Could you transcribe exactly the lines from the one containing "Where should I click to: Click the settings" through the last line of the records below, leaving out the pictures?

>>>>>

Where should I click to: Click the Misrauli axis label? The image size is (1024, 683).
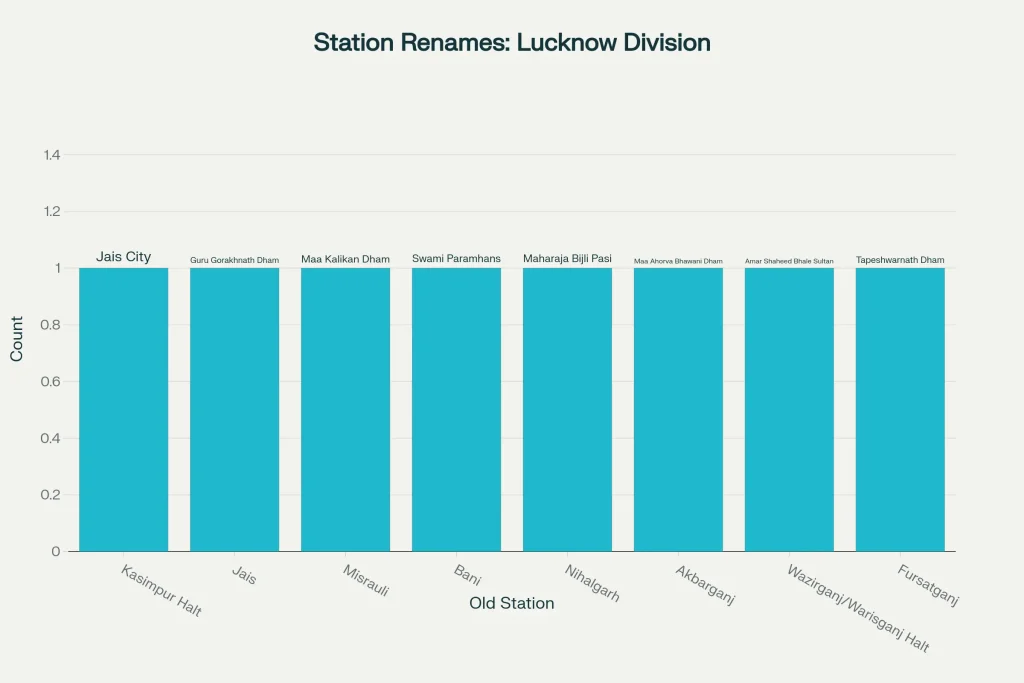[x=365, y=580]
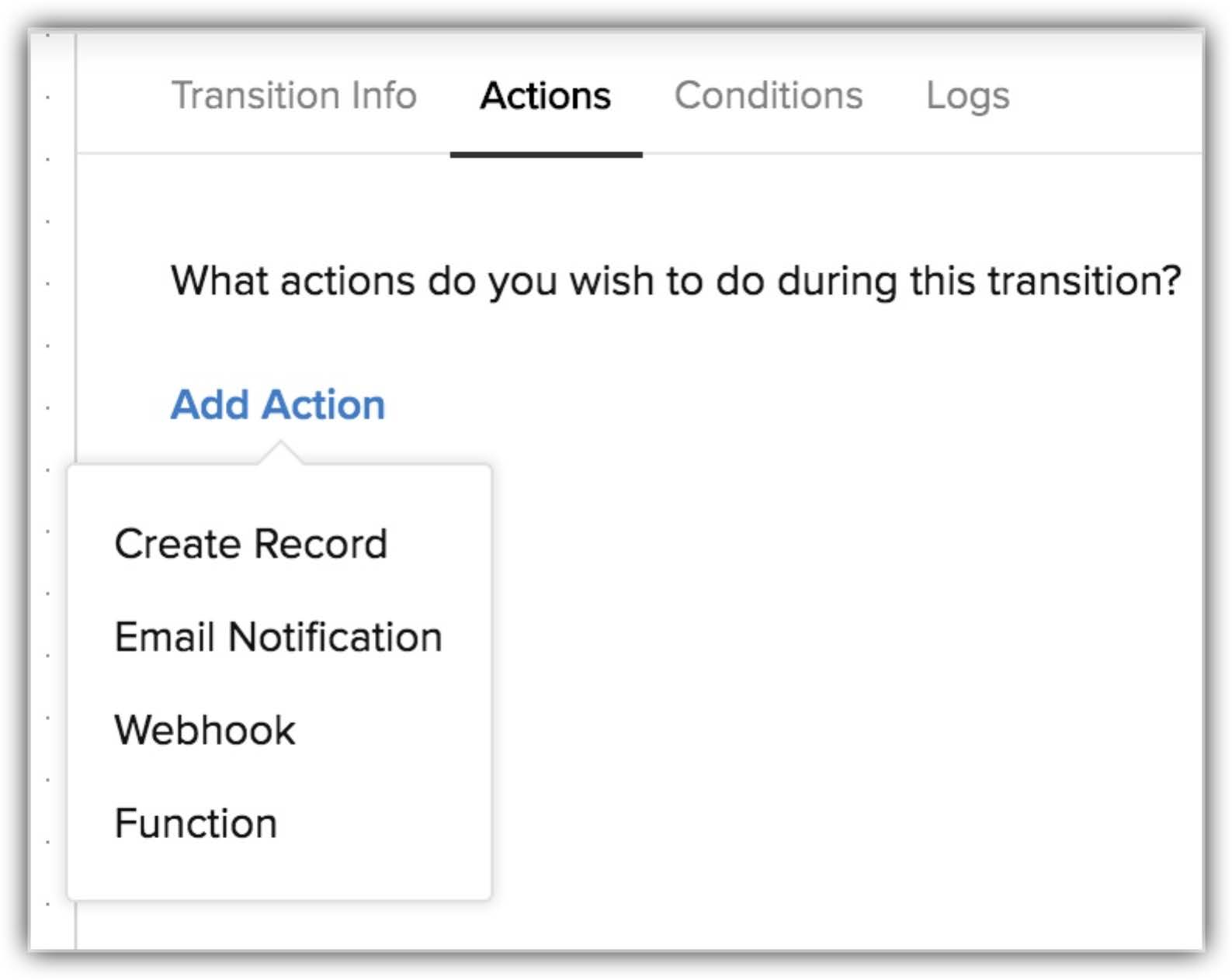Click the dark underline beneath the Actions tab
Viewport: 1232px width, 980px height.
(x=546, y=155)

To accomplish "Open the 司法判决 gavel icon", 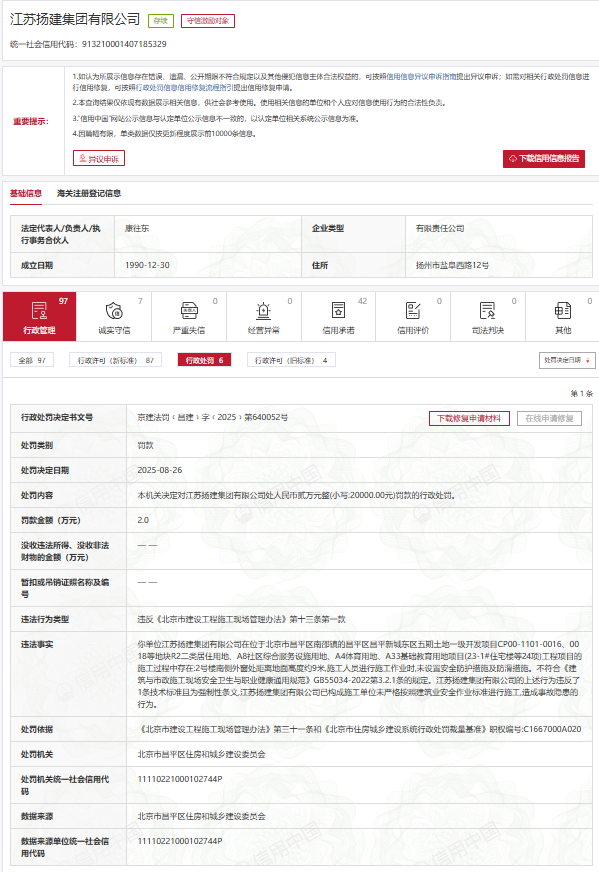I will [488, 310].
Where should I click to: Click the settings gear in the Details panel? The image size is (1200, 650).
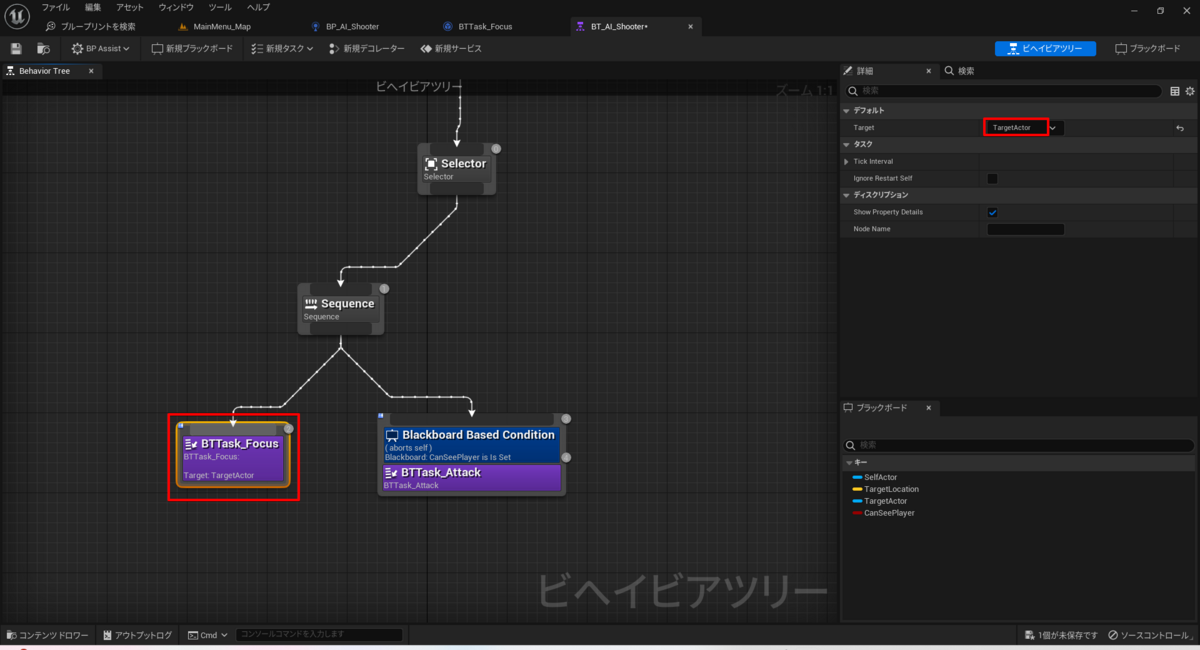click(x=1189, y=90)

<<<<<

**Exercise answer:**
Where should I click to: Click the settings gear in the Details panel? The image size is (1200, 650).
click(x=1189, y=90)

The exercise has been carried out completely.